[Information supplied — start]

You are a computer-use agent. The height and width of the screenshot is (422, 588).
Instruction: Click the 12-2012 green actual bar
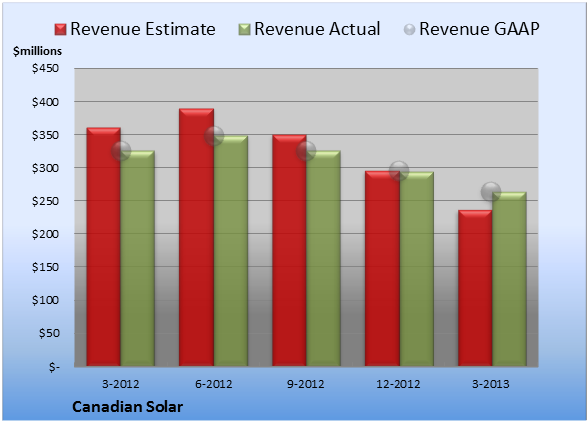[x=417, y=269]
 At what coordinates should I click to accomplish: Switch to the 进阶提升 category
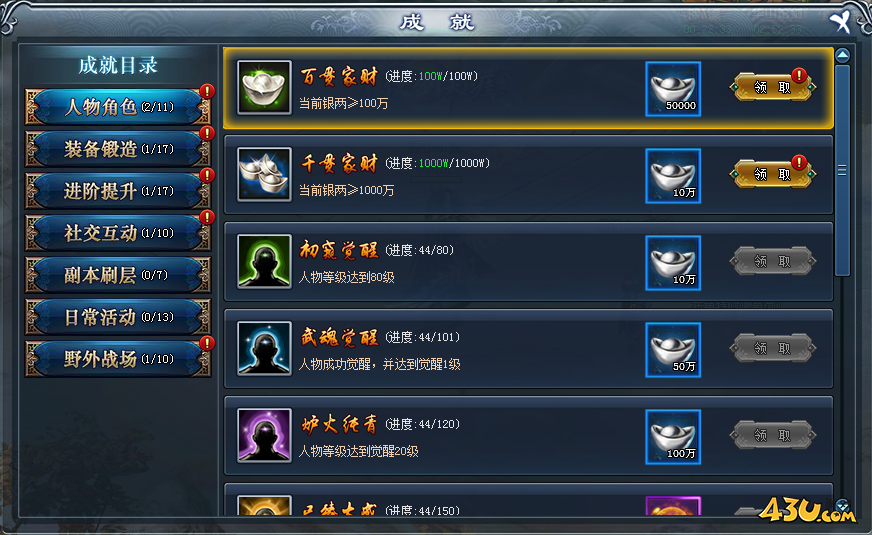(118, 191)
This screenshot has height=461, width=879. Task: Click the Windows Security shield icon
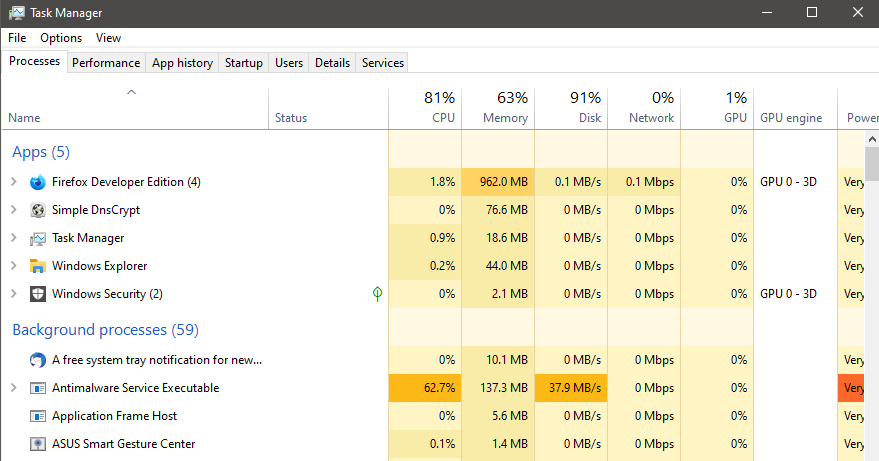coord(38,294)
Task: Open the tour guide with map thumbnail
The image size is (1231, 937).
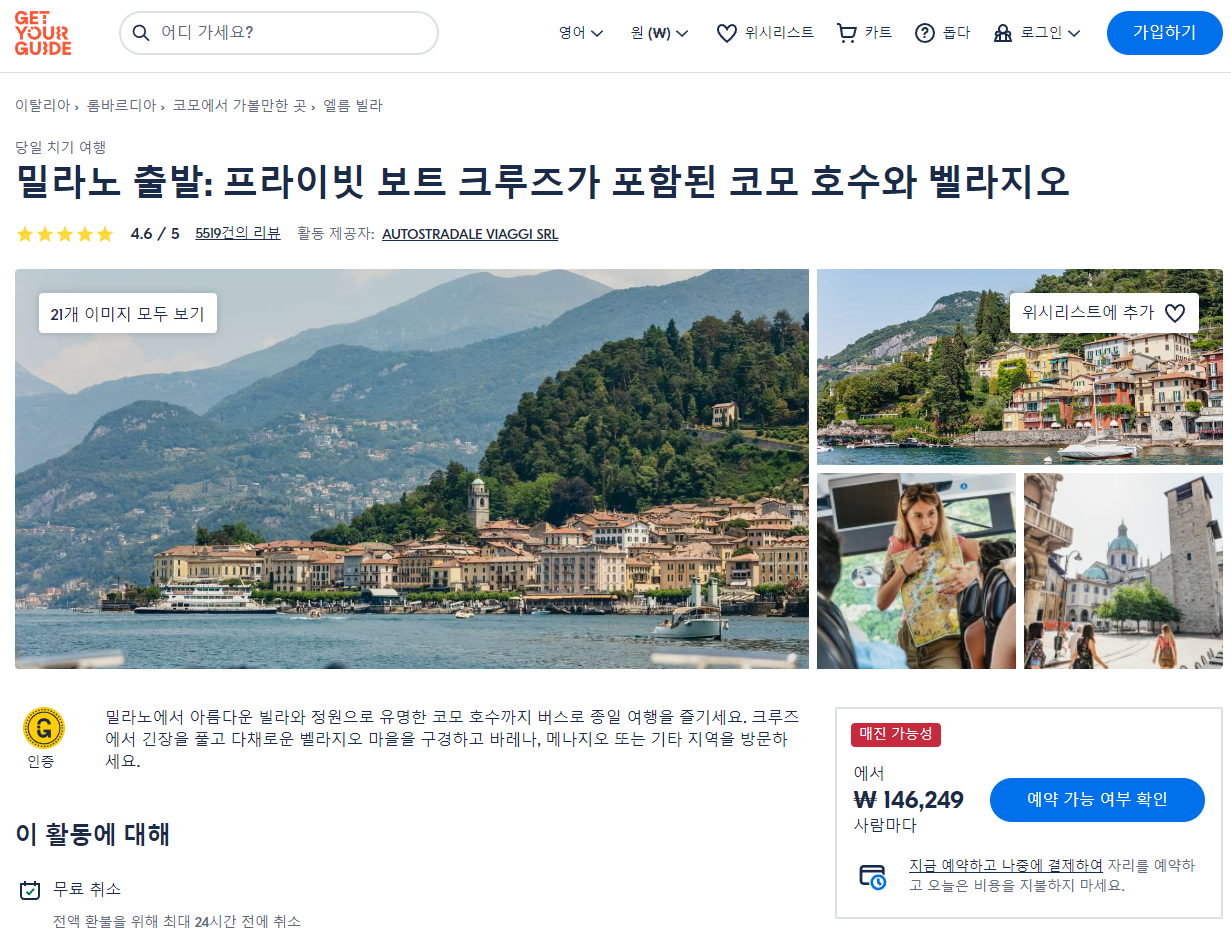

[Information supplied — finish]

Repeat exactly the lines above, from the line containing "This screenshot has" through the last line of the records, inclusive; omit any pictures.

This screenshot has height=461, width=879. Task: Click the Windows Security shield icon
coord(38,294)
Task: Open the tour guide with map thumbnail
The image size is (1231, 937).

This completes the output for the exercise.